Per il senatore dell'Illinois, pero', i trabocchetti cominceranno con le prossime tappe. Per Barack Obama, che in questi ultimi mesi si e' messo intorno uno staff di politica estera' che ha raccolto il meglio degli esperti del partito democratico nel settore, dall'ex consigliere per la sicurezza nazionale Anthony Lake a allo storico negoziatiore per il Medio Oriente, Dennis Ross, il primo scoglio sara' l'Irak. Gia' ieri mattina, i giornali conservatori americani hanno dedicato i loro editoriali al primo viaggio di Obama a Bagdad. e all'incontro che avra' con il primo ministro iracheno Nuri al Maliki e non hanno lesinato le critiche. Riguardo alla guerra in Irak, si sa, Obama ha avuto fin dall'inizio una posizione molto netta e molto chiara, e' stato contrario all'intervento americano nel 2003, quando ancora non votava in senato, ed e' stato poi critico nei confronti del cosidetto ''surge'', l'aumento di 30.000 soldati deciso lo scorso autunno dal presidente Bush. Se sara' eletto presidente, ha promesso agli americani, ordinera' il ritiro delle truppe ad un ritmo di una o due brigate al mese. In questo momento, tuttavia, la sua posizione presenta il fianco alle critiche. Giusto pochi giorni fa, infatti, Bush ha inaspettatamente cambiato rotta e, dopo anni di rifiuto, ha aperto uno spiraglio di calendario per l'inizio del ritiro. Dopo una discussione effettuata in videoconferenza, infatti, Bush e Maliki si sono accordati per stabilire un ''orizzonte temporale'' per una ''ulteriore riduzione delle forze di combattimento americane in Irak''. La concessione della Casa Bianca, ora, dovrebbe facilitare la conclusione entro fine mese di un accordo generale di sicurezza tra le forze americane e l'Irak.

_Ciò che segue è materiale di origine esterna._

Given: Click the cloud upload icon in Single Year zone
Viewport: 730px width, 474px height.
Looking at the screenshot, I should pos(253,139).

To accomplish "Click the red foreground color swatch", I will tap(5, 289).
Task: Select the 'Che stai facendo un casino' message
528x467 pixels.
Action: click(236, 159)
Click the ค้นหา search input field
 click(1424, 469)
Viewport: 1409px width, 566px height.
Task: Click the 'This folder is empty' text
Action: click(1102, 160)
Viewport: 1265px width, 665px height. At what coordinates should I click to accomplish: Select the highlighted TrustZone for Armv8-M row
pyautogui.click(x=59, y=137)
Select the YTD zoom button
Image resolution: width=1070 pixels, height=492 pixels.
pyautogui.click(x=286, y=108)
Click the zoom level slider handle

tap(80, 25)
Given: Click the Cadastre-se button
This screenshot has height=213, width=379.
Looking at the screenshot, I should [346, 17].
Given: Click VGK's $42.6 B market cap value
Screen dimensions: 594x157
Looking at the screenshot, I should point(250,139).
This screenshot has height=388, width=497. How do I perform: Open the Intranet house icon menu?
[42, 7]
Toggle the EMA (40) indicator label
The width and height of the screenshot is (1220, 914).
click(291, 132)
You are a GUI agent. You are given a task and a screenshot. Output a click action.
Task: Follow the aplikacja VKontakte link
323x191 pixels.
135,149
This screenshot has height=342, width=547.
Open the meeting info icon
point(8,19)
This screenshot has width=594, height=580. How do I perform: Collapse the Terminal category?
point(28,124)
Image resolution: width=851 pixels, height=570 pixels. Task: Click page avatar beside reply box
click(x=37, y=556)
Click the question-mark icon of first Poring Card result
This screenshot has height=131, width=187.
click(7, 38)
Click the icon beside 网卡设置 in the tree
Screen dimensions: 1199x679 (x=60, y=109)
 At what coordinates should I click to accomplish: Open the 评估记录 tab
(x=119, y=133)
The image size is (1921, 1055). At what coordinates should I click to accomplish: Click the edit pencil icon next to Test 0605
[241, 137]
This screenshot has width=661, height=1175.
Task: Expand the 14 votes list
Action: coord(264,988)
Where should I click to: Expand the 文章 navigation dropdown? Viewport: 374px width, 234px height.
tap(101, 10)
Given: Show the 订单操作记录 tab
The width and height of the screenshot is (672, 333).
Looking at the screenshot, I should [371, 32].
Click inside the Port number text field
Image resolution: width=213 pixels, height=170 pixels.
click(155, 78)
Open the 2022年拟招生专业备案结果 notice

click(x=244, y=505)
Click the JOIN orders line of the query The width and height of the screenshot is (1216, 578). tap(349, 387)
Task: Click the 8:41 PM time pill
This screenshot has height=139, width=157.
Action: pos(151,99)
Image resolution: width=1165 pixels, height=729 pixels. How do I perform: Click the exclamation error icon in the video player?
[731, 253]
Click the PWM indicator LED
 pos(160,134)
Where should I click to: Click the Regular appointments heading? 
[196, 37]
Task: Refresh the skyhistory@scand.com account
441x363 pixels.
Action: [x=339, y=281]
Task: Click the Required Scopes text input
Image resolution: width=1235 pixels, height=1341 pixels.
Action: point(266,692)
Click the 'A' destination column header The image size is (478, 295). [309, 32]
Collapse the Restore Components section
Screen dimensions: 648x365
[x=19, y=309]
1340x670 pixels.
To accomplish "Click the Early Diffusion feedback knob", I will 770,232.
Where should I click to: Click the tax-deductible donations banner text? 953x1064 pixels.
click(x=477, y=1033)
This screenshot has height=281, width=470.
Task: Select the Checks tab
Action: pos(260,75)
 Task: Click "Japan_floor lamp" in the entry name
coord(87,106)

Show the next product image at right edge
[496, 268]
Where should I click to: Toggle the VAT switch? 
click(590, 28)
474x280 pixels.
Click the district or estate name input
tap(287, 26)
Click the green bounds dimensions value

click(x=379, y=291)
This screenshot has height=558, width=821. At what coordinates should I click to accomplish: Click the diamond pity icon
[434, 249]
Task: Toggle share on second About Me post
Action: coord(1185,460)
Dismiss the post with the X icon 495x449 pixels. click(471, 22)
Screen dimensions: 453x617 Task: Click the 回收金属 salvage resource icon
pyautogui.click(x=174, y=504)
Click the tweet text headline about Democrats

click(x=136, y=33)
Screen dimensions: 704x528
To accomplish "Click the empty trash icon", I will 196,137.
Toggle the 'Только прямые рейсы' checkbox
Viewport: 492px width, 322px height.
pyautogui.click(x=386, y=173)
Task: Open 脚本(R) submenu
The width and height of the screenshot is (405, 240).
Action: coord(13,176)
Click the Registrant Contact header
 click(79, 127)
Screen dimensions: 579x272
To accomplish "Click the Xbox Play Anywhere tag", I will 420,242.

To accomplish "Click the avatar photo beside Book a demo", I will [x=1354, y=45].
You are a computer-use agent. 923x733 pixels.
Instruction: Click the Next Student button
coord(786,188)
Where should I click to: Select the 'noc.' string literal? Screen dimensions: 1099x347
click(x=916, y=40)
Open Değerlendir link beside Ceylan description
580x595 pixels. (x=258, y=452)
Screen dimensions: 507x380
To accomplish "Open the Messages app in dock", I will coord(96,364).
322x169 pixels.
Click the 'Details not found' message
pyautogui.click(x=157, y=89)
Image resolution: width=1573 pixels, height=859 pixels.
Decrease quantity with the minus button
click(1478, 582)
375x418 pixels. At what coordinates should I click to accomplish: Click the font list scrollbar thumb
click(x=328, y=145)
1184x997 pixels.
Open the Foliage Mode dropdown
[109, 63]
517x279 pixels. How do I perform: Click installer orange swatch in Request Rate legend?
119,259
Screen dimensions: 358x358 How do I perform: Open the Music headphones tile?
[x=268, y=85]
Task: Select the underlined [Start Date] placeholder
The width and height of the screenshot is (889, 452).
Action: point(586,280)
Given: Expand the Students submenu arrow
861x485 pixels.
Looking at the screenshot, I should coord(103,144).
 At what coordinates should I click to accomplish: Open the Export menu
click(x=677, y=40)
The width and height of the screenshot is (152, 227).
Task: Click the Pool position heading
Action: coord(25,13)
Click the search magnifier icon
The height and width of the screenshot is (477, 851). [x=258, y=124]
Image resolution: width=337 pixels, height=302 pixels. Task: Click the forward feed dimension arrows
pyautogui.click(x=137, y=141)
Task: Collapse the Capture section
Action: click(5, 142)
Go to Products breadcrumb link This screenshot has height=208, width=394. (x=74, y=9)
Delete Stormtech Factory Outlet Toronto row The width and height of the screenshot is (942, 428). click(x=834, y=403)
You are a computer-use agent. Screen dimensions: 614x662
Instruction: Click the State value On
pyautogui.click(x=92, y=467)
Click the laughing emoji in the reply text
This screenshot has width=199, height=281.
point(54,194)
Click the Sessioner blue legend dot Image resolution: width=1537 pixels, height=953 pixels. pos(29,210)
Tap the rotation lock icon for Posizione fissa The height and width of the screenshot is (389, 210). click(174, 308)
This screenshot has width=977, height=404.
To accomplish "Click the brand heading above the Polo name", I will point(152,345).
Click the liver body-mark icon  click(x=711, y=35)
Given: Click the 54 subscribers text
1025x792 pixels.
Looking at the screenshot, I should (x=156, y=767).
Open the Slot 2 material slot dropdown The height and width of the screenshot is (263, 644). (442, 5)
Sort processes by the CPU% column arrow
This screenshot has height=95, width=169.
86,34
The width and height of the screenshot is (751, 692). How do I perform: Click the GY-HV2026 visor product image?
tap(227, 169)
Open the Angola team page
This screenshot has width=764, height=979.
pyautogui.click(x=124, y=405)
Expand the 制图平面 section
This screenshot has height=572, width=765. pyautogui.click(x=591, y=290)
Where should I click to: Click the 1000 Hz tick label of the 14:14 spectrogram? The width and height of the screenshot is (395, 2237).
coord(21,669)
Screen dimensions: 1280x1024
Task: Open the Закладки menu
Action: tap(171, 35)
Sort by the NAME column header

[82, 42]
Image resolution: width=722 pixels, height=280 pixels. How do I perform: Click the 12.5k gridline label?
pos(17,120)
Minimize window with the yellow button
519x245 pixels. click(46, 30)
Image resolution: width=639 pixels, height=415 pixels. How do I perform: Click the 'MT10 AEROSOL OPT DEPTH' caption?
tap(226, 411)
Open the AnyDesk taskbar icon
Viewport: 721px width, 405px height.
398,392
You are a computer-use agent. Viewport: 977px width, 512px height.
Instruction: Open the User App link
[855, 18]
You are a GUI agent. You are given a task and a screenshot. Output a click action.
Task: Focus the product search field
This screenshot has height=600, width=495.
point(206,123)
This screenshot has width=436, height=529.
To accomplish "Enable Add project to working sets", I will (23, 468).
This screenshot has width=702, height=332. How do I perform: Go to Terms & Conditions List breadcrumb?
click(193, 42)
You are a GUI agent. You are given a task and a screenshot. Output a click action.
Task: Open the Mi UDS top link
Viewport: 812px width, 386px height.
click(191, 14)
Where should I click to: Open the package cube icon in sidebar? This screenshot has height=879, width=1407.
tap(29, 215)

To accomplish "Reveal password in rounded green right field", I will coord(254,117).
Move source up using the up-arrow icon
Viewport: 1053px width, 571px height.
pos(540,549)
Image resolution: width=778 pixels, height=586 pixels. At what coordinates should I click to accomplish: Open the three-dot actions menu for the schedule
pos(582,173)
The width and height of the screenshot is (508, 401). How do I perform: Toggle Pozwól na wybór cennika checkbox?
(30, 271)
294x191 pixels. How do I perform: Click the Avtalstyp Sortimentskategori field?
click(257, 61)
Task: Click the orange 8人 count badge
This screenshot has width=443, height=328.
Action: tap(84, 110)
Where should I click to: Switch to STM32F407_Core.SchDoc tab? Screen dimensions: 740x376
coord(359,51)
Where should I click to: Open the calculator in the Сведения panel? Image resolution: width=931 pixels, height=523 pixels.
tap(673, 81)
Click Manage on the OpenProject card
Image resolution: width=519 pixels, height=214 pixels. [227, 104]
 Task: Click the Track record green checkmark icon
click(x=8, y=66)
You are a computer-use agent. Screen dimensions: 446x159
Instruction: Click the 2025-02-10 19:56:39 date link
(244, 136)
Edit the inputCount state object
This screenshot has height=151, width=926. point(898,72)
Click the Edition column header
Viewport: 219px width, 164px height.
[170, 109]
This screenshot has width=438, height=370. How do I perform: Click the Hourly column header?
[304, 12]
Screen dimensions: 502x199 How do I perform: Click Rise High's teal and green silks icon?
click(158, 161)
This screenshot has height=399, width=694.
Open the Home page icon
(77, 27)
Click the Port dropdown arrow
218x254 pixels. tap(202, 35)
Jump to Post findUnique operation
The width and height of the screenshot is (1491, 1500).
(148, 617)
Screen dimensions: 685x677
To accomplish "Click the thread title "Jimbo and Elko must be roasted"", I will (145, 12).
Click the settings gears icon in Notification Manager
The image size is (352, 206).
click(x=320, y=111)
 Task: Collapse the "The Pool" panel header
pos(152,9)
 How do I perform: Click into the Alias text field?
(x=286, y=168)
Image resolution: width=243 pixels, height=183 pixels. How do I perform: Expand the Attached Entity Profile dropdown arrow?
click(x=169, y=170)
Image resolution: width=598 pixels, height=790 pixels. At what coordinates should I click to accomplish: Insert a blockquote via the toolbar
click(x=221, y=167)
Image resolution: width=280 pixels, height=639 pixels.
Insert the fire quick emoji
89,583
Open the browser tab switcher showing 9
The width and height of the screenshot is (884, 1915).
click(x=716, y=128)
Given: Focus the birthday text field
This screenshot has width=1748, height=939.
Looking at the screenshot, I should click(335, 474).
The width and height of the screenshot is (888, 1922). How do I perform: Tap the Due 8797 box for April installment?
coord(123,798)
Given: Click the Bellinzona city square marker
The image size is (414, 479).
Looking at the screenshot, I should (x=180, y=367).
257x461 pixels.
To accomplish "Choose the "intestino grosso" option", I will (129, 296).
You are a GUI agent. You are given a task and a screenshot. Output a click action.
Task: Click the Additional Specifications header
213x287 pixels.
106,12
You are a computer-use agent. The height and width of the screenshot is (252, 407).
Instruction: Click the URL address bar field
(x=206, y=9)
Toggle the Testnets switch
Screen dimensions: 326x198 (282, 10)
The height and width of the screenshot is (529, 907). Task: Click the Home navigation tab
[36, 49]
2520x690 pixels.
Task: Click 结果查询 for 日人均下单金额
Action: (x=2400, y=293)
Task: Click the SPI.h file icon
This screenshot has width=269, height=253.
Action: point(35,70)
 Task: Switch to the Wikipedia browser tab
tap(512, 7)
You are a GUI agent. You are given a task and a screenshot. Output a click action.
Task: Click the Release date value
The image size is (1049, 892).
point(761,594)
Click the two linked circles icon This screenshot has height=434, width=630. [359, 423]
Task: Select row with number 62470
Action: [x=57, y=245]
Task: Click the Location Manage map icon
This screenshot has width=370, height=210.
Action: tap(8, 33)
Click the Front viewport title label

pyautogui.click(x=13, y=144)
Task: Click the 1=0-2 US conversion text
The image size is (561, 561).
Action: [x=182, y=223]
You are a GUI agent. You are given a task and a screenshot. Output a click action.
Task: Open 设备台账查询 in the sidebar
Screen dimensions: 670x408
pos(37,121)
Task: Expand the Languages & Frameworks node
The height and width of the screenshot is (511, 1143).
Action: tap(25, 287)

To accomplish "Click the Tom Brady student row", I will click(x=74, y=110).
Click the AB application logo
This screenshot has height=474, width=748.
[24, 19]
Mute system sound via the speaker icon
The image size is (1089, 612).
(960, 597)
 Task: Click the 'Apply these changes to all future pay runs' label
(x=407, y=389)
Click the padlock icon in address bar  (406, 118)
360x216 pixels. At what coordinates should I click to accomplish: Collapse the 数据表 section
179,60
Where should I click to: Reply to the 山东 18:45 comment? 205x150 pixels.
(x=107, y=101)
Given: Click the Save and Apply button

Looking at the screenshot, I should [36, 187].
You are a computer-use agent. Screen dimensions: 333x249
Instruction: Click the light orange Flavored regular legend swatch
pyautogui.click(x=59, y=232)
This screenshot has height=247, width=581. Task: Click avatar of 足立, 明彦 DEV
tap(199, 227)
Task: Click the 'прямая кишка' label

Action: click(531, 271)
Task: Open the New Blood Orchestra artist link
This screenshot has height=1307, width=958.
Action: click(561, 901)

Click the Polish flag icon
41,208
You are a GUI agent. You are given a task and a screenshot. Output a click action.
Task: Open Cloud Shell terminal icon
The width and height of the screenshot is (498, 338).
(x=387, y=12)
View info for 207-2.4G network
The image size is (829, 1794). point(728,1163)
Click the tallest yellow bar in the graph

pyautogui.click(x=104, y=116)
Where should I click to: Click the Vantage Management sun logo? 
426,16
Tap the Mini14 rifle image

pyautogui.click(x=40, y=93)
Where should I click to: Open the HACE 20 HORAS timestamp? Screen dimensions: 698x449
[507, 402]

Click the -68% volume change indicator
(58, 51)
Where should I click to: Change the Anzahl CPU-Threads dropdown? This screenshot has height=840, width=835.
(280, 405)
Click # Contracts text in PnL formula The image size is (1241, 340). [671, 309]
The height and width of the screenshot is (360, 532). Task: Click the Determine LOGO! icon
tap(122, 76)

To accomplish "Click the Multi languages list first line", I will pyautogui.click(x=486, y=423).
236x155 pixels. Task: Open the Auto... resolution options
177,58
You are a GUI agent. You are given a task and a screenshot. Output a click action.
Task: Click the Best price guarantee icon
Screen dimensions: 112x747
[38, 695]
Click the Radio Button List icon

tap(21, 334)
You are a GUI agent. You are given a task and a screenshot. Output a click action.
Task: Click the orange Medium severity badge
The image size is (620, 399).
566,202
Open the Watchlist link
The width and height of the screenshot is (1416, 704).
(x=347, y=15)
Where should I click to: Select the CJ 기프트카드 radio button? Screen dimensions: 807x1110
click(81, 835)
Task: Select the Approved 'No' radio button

Da parte sua, McCain e' stato fin dall'inizio un deciso difensore della necessita' di aumentare le truppe e adesso la situazione sul campo sembra dargli ragione. In questi giorni, cosi', il candidato repubblicano e' pronto a lodare la decisione di Obama di esporsi pere la prima volta in Afghanistan e in Irak, anche quando per farlo e' costretto a contraddire la sua stessa portavoce.
''Era un viaggio dovuto da molto tempo, se vuole guidare questo paese'', ha spiegato McCain. Prima di aggiungere, ironico, ''Obama e' cosi' ancorato alle proprie idee che difficilmente cambiera' opinione sull'Irak. Solo un anno fa, sosteneva che l'invio di trentamila nuovi soldati non sarebbe servito a niente''. Al senatore nero, adesso, non restera' che destreggiarsi, sotto gli occhi attenti dei suoi futuri ospiti internazionali e di una non ancora del tutto convinta opinione pubblica interna.